▸ ABOUT THIS TASK:
The full set of records needs to be retyped exactly.

Collection entries:
=-=-=

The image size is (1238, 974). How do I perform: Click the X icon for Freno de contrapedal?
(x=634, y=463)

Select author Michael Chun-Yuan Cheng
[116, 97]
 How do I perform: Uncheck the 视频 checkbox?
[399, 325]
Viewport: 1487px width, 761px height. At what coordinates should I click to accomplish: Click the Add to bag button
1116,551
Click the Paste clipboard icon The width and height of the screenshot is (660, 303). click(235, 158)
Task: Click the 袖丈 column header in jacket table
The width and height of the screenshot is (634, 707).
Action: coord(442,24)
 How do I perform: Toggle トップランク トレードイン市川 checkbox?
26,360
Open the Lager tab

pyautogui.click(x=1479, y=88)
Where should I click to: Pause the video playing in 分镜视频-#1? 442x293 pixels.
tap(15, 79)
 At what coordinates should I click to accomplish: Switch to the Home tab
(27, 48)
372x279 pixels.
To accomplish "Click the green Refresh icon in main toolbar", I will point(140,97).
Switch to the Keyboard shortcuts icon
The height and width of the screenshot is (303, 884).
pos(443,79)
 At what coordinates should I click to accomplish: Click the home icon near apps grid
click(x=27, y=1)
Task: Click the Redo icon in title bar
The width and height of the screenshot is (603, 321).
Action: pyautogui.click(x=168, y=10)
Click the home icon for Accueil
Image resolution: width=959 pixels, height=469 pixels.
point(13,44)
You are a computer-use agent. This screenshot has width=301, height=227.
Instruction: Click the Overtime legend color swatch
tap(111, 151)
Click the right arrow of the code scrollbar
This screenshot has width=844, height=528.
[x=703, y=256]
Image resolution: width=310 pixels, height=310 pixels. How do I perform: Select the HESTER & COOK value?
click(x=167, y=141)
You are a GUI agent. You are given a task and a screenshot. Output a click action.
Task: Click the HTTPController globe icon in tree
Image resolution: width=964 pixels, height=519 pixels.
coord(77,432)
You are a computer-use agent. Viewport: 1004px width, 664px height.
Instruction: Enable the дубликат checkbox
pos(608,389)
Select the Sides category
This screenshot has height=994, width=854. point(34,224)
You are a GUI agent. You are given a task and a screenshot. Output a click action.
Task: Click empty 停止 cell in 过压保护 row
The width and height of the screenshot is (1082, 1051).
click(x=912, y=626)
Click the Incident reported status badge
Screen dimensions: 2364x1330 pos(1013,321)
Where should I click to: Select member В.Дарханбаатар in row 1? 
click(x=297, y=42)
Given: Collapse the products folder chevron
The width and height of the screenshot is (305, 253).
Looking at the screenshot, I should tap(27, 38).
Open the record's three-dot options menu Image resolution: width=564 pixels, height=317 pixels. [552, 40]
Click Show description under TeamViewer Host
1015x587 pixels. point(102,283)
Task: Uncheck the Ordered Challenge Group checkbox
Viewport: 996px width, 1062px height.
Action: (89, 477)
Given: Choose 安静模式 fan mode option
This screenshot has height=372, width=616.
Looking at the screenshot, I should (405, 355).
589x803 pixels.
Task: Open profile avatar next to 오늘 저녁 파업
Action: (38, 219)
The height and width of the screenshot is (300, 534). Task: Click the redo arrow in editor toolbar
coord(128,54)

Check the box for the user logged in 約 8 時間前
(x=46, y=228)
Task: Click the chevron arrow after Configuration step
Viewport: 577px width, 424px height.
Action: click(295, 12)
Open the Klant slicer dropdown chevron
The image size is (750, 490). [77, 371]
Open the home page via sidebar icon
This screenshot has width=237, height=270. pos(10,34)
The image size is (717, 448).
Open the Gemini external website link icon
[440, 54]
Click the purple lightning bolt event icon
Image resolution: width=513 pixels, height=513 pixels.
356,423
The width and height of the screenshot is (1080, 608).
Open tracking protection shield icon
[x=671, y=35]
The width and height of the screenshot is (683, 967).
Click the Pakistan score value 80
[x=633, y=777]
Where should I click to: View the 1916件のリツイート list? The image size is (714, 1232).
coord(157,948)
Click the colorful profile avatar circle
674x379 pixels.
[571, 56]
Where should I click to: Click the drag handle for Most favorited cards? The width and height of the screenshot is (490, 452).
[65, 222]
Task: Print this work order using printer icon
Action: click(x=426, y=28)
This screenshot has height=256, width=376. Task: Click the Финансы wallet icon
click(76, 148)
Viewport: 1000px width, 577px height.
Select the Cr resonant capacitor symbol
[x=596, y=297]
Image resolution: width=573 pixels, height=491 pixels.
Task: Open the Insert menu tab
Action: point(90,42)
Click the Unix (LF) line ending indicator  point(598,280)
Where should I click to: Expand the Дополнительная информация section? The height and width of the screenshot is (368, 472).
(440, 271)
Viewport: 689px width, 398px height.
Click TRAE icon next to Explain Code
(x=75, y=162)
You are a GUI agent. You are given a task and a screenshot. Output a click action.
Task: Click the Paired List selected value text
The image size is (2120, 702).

=-=-=

▸ WRITTEN ANSWER:
The image size is (1238, 974). How do I perform: Click the X icon for Freno de contrapedal?
(x=634, y=463)

Select author Michael Chun-Yuan Cheng
[116, 97]
 How do I perform: Uncheck the 视频 checkbox?
[399, 325]
Viewport: 1487px width, 761px height. At what coordinates should I click to accomplish: Click the Add to bag button
1116,551
Click the Paste clipboard icon The width and height of the screenshot is (660, 303). click(235, 158)
Task: Click the 袖丈 column header in jacket table
The width and height of the screenshot is (634, 707).
Action: coord(442,24)
 How do I perform: Toggle トップランク トレードイン市川 checkbox?
26,360
Open the Lager tab

pyautogui.click(x=1479, y=88)
Where should I click to: Pause the video playing in 分镜视频-#1? 442x293 pixels.
tap(15, 79)
 At what coordinates should I click to accomplish: Switch to the Home tab
(27, 48)
372x279 pixels.
To accomplish "Click the green Refresh icon in main toolbar", I will point(140,97).
Switch to the Keyboard shortcuts icon
The height and width of the screenshot is (303, 884).
pos(443,79)
 At what coordinates should I click to accomplish: Click the home icon near apps grid
click(x=27, y=1)
Task: Click the Redo icon in title bar
The width and height of the screenshot is (603, 321).
Action: pyautogui.click(x=168, y=10)
Click the home icon for Accueil
Image resolution: width=959 pixels, height=469 pixels.
point(13,44)
You are a computer-use agent. This screenshot has width=301, height=227.
Instruction: Click the Overtime legend color swatch
tap(111, 151)
Click the right arrow of the code scrollbar
This screenshot has width=844, height=528.
[x=703, y=256]
Image resolution: width=310 pixels, height=310 pixels. How do I perform: Select the HESTER & COOK value?
click(x=167, y=141)
You are a GUI agent. You are given a task and a screenshot. Output a click action.
Task: Click the HTTPController globe icon in tree
Image resolution: width=964 pixels, height=519 pixels.
coord(77,432)
You are a computer-use agent. Viewport: 1004px width, 664px height.
Instruction: Enable the дубликат checkbox
pos(608,389)
Select the Sides category
This screenshot has height=994, width=854. point(34,224)
You are a GUI agent. You are given a task and a screenshot. Output a click action.
Task: Click empty 停止 cell in 过压保护 row
The width and height of the screenshot is (1082, 1051).
click(x=912, y=626)
Click the Incident reported status badge
Screen dimensions: 2364x1330 pos(1013,321)
Where should I click to: Select member В.Дарханбаатар in row 1? 
click(x=297, y=42)
Given: Collapse the products folder chevron
The width and height of the screenshot is (305, 253).
Looking at the screenshot, I should tap(27, 38).
Open the record's three-dot options menu Image resolution: width=564 pixels, height=317 pixels. [552, 40]
Click Show description under TeamViewer Host
1015x587 pixels. point(102,283)
Task: Uncheck the Ordered Challenge Group checkbox
Viewport: 996px width, 1062px height.
Action: (89, 477)
Given: Choose 安静模式 fan mode option
This screenshot has height=372, width=616.
Looking at the screenshot, I should (405, 355).
589x803 pixels.
Task: Open profile avatar next to 오늘 저녁 파업
Action: (38, 219)
The height and width of the screenshot is (300, 534). Task: Click the redo arrow in editor toolbar
coord(128,54)

Check the box for the user logged in 約 8 時間前
(x=46, y=228)
Task: Click the chevron arrow after Configuration step
Viewport: 577px width, 424px height.
Action: click(295, 12)
Open the Klant slicer dropdown chevron
The image size is (750, 490). [77, 371]
Open the home page via sidebar icon
This screenshot has width=237, height=270. pos(10,34)
The image size is (717, 448).
Open the Gemini external website link icon
[440, 54]
Click the purple lightning bolt event icon
Image resolution: width=513 pixels, height=513 pixels.
356,423
The width and height of the screenshot is (1080, 608).
Open tracking protection shield icon
[x=671, y=35]
The width and height of the screenshot is (683, 967).
Click the Pakistan score value 80
[x=633, y=777]
Where should I click to: View the 1916件のリツイート list? The image size is (714, 1232).
coord(157,948)
Click the colorful profile avatar circle
674x379 pixels.
[571, 56]
Where should I click to: Click the drag handle for Most favorited cards? The width and height of the screenshot is (490, 452).
[65, 222]
Task: Print this work order using printer icon
Action: click(x=426, y=28)
This screenshot has height=256, width=376. Task: Click the Финансы wallet icon
click(76, 148)
Viewport: 1000px width, 577px height.
Select the Cr resonant capacitor symbol
[x=596, y=297]
Image resolution: width=573 pixels, height=491 pixels.
Task: Open the Insert menu tab
Action: point(90,42)
Click the Unix (LF) line ending indicator  point(598,280)
Where should I click to: Expand the Дополнительная информация section? The height and width of the screenshot is (368, 472).
(440, 271)
Viewport: 689px width, 398px height.
Click TRAE icon next to Explain Code
(x=75, y=162)
You are a GUI agent. You are given a task and a screenshot. Output a click action.
Task: Click the Paired List selected value text
The image size is (2120, 702).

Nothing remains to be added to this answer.